Provided data:
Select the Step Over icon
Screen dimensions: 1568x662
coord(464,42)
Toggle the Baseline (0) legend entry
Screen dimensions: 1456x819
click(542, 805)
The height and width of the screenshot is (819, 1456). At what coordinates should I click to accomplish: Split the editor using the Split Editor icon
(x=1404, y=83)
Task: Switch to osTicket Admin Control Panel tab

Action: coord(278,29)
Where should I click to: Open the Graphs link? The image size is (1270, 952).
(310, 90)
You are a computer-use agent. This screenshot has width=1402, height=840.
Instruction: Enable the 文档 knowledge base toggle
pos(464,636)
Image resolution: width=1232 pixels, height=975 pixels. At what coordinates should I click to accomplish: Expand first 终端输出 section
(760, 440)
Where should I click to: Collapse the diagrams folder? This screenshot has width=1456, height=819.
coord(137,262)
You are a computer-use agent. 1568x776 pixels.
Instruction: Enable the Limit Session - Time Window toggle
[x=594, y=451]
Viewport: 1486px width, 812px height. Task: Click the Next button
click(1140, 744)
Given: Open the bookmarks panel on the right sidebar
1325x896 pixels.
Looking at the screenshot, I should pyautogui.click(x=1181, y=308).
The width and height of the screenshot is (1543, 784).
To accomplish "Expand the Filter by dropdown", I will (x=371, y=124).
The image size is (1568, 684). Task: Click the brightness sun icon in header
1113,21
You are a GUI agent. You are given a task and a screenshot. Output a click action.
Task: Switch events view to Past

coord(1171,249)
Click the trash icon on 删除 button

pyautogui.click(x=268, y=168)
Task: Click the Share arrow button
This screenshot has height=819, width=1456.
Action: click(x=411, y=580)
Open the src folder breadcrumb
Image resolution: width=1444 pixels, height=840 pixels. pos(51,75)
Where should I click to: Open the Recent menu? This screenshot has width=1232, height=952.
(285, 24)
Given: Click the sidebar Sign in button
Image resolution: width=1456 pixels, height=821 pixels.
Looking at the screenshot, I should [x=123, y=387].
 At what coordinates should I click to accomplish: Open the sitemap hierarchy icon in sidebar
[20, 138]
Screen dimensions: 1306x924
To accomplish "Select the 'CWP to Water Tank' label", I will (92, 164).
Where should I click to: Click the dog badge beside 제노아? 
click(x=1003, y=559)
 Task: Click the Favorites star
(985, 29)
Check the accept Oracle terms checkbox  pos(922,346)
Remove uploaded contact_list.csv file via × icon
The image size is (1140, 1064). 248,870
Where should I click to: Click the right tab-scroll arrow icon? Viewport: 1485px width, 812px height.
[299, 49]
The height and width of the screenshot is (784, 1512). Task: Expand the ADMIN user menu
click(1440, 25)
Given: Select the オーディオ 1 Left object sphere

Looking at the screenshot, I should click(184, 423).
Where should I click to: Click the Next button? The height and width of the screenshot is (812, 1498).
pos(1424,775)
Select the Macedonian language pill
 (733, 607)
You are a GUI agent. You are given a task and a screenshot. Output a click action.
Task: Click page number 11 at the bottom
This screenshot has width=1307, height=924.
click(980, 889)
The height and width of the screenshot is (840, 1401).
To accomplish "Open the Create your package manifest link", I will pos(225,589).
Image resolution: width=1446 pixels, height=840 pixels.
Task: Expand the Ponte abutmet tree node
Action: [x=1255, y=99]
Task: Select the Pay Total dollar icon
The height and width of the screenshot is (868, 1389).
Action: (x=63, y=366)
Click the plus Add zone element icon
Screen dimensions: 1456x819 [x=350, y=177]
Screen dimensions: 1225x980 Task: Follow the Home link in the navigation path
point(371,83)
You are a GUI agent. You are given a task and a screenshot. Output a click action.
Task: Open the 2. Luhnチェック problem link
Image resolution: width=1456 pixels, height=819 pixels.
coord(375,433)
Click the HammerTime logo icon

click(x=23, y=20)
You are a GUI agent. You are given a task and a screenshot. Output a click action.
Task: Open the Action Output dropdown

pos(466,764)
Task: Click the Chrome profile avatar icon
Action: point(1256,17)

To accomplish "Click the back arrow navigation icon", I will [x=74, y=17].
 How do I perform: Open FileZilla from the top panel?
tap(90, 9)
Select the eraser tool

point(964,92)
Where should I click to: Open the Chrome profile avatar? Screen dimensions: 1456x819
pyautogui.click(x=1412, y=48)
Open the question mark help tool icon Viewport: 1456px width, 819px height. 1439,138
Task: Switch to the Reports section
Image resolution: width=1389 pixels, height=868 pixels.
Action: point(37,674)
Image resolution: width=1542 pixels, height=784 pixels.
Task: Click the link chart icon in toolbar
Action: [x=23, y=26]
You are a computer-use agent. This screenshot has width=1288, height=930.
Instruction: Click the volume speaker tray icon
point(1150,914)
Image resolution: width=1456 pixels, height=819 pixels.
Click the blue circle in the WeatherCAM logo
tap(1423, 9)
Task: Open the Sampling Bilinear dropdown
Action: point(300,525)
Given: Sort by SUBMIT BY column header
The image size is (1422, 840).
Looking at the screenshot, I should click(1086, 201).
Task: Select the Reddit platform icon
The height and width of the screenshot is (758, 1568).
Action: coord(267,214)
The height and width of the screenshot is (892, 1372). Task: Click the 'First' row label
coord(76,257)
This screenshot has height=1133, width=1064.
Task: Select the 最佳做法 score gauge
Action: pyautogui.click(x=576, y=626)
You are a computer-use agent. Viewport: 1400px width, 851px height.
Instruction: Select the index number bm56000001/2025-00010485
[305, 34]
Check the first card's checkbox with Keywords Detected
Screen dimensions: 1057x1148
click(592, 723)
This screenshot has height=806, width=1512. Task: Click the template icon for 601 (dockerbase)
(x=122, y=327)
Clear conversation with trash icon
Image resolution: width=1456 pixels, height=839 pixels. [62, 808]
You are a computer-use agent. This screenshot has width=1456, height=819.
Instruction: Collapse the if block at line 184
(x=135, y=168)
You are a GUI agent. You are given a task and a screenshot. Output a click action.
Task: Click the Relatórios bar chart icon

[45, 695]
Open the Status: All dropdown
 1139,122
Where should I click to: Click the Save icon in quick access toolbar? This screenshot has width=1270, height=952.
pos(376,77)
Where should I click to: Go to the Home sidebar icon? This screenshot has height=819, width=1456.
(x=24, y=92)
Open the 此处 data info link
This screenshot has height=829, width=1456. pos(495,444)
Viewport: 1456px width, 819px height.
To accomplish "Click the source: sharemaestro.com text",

What the exercise asks: Only the lines from the one with "Open the 此处 data info link" to the end of the listing are wanted. Print them exactly, keeping both ends.

Solution for this task:
Open the 此处 data info link
This screenshot has height=829, width=1456. pos(495,444)
Viewport: 1456px width, 819px height.
To accomplish "Click the source: sharemaestro.com text",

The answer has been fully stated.